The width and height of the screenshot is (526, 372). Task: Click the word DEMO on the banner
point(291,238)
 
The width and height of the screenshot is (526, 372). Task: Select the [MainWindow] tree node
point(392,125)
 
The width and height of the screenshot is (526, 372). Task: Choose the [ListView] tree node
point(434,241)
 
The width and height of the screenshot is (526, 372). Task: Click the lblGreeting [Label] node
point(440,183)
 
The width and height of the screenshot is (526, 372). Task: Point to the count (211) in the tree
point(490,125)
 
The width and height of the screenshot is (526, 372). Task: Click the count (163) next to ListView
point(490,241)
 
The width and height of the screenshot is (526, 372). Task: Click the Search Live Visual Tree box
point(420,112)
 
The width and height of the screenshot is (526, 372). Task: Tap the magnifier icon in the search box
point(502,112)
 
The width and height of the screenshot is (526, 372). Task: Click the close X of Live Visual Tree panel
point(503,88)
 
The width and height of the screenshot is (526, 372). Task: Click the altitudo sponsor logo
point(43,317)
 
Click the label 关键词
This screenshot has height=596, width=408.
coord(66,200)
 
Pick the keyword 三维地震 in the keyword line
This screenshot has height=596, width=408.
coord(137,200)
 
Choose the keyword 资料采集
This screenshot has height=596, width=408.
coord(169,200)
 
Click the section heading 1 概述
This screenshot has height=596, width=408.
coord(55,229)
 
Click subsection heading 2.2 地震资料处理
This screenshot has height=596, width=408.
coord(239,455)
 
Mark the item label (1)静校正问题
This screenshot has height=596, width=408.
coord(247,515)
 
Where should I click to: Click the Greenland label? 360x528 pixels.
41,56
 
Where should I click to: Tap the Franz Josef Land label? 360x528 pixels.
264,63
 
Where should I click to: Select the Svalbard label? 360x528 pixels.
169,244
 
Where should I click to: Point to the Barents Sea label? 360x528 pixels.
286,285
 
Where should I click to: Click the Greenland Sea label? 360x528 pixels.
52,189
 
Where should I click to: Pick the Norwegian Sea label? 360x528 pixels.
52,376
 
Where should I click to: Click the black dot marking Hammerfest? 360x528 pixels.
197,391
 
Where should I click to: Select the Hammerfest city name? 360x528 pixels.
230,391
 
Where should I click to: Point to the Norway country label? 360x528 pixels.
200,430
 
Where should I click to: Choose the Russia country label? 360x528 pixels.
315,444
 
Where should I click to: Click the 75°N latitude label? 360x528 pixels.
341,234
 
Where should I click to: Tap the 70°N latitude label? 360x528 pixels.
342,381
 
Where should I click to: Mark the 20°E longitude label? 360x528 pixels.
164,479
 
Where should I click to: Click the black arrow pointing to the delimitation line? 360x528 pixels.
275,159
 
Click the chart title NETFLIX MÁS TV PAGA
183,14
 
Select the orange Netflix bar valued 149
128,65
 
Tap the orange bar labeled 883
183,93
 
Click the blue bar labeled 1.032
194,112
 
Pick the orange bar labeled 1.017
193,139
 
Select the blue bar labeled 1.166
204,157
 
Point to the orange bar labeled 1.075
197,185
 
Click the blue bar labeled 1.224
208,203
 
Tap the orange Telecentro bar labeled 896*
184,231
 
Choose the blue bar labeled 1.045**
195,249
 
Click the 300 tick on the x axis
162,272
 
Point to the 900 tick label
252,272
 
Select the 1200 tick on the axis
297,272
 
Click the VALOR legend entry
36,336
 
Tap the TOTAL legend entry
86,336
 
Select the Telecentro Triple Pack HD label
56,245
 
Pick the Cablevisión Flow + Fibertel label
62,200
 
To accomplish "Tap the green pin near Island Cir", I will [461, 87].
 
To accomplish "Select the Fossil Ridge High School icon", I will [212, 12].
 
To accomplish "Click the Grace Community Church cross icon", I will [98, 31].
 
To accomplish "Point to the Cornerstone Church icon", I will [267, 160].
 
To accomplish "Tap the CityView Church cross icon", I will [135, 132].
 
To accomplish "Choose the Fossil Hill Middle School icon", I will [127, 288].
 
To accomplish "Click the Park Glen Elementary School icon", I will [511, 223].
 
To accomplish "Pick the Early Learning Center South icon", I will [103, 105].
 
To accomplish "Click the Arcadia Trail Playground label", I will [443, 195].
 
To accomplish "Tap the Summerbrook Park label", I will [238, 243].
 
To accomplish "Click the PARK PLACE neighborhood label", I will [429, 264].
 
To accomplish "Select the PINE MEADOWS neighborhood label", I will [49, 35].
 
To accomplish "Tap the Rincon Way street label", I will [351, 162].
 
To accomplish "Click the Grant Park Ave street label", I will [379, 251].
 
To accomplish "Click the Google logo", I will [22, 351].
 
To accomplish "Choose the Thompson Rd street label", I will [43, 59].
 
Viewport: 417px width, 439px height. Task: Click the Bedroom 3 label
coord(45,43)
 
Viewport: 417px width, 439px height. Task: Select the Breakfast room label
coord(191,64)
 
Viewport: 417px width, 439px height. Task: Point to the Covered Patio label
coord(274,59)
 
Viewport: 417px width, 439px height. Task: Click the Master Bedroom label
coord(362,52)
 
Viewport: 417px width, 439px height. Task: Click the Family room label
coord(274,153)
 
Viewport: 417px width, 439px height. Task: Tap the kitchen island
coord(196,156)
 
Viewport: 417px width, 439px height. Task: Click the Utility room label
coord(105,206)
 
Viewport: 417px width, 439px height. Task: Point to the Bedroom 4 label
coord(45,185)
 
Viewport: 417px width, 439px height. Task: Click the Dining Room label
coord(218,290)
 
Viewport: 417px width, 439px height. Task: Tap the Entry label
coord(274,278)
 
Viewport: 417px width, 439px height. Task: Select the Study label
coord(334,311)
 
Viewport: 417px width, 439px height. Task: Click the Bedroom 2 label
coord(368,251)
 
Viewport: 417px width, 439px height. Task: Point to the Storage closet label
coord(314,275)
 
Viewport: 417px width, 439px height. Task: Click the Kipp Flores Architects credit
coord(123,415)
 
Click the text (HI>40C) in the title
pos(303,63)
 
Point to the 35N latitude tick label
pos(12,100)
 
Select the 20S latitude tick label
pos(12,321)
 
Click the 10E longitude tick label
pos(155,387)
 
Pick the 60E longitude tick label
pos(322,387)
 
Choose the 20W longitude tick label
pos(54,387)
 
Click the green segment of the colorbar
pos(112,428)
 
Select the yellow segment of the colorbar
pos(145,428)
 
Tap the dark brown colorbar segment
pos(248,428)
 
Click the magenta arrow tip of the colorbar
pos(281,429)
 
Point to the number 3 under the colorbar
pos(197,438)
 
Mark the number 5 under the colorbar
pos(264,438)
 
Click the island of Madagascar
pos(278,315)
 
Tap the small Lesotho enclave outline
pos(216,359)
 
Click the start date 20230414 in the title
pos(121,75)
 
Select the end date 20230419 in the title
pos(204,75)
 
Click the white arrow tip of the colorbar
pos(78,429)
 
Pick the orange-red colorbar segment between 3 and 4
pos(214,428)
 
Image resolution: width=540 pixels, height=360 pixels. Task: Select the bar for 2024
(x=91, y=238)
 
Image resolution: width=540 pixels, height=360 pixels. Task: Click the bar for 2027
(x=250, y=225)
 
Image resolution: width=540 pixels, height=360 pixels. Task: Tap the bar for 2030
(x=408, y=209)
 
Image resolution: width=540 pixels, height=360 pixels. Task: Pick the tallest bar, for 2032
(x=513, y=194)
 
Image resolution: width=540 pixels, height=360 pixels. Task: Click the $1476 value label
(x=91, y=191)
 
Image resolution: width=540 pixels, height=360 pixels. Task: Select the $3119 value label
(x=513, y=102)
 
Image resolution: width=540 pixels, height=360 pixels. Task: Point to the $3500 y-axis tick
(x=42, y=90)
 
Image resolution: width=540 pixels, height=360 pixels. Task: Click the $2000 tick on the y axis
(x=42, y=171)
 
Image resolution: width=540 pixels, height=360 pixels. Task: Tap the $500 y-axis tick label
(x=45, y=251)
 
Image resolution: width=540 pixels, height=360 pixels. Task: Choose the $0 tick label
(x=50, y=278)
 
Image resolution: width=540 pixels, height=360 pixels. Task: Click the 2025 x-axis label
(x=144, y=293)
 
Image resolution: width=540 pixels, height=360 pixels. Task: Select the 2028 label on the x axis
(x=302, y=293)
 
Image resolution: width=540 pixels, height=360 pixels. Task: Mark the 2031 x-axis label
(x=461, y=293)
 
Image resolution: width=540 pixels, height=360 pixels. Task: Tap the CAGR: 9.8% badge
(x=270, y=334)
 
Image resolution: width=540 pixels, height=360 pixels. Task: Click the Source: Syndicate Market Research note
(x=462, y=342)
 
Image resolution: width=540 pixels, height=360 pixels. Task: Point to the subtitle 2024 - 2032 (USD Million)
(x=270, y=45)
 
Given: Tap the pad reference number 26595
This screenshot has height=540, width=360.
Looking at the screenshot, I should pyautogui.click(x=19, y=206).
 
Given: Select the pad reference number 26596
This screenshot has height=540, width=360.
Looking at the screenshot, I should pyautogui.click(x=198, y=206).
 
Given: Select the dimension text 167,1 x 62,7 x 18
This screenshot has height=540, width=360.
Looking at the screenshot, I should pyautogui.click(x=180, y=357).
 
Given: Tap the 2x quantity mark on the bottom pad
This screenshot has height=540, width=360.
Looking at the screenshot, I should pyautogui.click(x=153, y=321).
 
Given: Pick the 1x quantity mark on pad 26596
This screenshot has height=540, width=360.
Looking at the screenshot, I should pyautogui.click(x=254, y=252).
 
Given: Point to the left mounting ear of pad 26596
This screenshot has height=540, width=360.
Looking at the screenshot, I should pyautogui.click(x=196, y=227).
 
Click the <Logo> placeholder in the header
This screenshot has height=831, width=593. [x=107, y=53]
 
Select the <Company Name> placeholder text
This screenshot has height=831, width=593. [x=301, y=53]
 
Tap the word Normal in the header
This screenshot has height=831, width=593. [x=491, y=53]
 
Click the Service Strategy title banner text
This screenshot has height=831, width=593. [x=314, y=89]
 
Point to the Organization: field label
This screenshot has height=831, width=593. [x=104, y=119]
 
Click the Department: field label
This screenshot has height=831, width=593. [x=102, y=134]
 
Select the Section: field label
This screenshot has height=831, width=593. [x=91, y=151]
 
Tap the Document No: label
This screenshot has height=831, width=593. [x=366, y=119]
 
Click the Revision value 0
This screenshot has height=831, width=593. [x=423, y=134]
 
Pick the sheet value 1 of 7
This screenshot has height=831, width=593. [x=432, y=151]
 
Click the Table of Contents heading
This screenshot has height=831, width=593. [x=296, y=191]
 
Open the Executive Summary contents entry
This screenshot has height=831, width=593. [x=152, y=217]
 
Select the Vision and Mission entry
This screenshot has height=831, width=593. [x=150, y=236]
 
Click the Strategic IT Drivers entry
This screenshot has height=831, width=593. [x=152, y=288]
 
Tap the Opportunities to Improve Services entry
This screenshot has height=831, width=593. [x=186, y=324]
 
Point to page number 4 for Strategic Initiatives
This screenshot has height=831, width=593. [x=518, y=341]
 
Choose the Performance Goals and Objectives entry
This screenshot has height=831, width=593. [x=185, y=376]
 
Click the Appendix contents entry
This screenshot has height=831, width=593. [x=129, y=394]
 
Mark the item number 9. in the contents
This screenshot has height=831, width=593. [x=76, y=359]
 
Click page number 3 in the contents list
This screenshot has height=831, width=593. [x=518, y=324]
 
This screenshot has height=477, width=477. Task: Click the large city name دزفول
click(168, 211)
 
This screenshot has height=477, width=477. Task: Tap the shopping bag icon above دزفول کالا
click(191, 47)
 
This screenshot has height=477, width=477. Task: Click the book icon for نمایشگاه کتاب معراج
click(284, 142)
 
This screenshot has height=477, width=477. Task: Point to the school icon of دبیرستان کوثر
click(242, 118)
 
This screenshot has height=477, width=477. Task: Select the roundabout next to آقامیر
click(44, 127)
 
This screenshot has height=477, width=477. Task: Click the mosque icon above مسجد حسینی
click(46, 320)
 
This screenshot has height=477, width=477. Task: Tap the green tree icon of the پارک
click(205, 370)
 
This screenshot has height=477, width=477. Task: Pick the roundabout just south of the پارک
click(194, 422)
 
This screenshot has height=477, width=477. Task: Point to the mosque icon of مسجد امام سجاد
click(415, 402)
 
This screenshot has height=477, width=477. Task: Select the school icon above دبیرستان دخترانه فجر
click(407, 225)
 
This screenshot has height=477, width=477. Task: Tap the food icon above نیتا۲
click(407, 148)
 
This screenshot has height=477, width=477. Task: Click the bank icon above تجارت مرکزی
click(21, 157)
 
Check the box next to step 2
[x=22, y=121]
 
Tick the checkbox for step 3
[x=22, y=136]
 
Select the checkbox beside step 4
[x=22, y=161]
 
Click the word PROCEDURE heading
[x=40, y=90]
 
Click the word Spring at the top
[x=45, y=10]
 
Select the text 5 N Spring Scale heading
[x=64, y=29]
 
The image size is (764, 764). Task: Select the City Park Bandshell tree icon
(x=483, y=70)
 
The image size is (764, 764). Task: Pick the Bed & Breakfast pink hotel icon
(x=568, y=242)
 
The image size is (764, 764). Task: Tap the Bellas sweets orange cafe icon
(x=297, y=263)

○ ○ ○ ○ ○ ○ ○

What to work on: How many lines in the data above contain the string "mosque"? Case counts, so match uppercase and lowercase letters as given, and reply with the number only.

Problem solution: 2